### Action item
If a record holds a picture, skip the picture but print everything else exactly.

[Start of section]

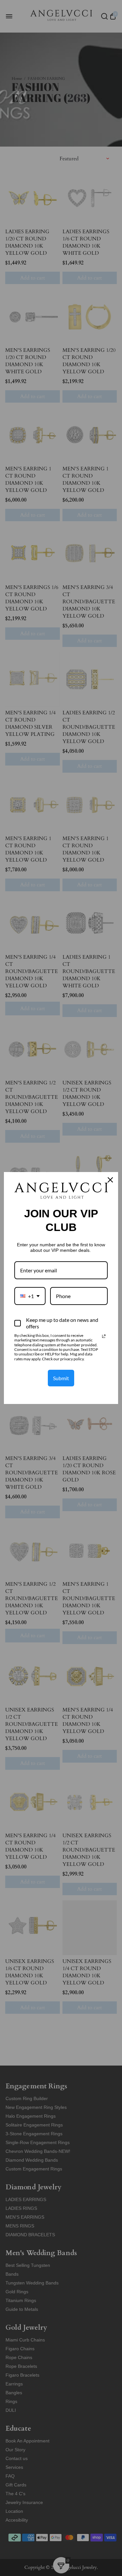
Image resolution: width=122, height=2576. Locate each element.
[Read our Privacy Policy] (104, 1336)
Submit (61, 1378)
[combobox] (30, 1296)
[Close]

[End of section]

### Written answer
Image resolution: width=122, height=2576. Locate each element.
[Read our Privacy Policy] (104, 1336)
Submit (61, 1378)
[combobox] (30, 1296)
[Close]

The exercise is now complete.